So here are my questions for Adobe:
Is there still income from Flash Player licensing? If not, how does keeping the Player closed source help your business interests?
Is it the client side DRM you have in place in the Player that's stopping you from making it open source?
Do you not have the resources to communicate with the community that would develop around an open sourced player (knowing that you would have spend some time to justify many things that exist in the codebase to maintain backwards compatibility)?
Are you concerned that a rival would clone some of the technology you developed and implement it in their proprietary player (e.g. MS, but they already gave up on Silverlight)?
Would the sudden influx of new security patches as vulnerabilities are discovered and fixed potentially compromise the performance of the Player?
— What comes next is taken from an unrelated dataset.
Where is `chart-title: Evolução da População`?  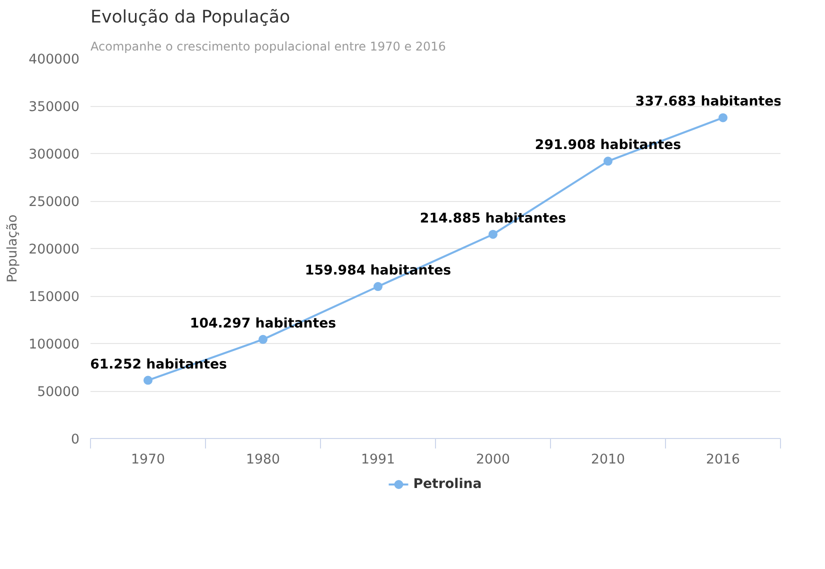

Are you worried that individuals with malicious intent will find new vulnerabilities and exploit them?
What are your other concerns that are preventing you from open sourcing the Flash Player?
Google pays lots of money for Adobe to auto opt-in Flash installs with Chrome.
My understanding of that arrangement is that it is a mutually beneficial relationship that guarantees that Chrome users have the latest version of Flash (and Chrome is thus more secure) and the Flash Player update adoption happens faster. It makes very little sense to me that Google would pay Adobe for that since Adobe benefits just as much as Google.
Now how much money this brings in, who knows.
Note that this is NOT the same as Flash being bundled with Chrome. This is Chrome being bundled with Flash.